Item position entries:

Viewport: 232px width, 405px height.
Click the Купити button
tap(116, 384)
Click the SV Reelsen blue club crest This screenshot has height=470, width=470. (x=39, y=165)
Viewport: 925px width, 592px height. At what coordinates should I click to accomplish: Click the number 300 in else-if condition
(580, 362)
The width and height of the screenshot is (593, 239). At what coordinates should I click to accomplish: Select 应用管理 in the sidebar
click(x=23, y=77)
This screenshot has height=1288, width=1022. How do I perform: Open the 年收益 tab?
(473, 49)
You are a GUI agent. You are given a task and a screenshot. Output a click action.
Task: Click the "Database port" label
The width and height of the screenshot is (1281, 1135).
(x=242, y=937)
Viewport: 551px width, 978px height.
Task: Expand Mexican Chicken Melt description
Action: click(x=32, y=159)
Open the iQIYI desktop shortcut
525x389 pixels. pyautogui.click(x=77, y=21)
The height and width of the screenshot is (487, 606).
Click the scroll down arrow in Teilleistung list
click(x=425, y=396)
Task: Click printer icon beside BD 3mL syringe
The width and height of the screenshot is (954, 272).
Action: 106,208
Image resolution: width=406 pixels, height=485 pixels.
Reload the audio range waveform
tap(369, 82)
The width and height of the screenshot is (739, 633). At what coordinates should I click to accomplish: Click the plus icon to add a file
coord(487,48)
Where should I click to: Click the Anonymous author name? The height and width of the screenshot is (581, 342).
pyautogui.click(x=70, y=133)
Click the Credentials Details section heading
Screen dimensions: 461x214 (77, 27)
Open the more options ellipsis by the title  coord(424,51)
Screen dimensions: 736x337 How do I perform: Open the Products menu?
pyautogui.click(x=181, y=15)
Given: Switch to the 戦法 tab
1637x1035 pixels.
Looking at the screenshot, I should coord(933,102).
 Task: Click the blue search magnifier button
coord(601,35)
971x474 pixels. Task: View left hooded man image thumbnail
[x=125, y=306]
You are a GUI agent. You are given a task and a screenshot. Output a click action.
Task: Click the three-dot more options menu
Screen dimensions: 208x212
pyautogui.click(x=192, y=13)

> _WHAT NEEDS TO BE DONE_
Edit the entries starting at "Image resolution: width=406" and ending at "coord(601,35)" by replacing "Products menu" with "Services menu". Leave everything else unchanged and return only those lines.

> _RESULT FOR THIS EXERCISE_
Image resolution: width=406 pixels, height=485 pixels.
Reload the audio range waveform
tap(369, 82)
The width and height of the screenshot is (739, 633). At what coordinates should I click to accomplish: Click the plus icon to add a file
coord(487,48)
Where should I click to: Click the Anonymous author name? The height and width of the screenshot is (581, 342).
pyautogui.click(x=70, y=133)
Click the Credentials Details section heading
Screen dimensions: 461x214 (77, 27)
Open the more options ellipsis by the title  coord(424,51)
Screen dimensions: 736x337 How do I perform: Open the Services menu?
pyautogui.click(x=181, y=15)
Given: Switch to the 戦法 tab
1637x1035 pixels.
Looking at the screenshot, I should coord(933,102).
 Task: Click the blue search magnifier button
coord(601,35)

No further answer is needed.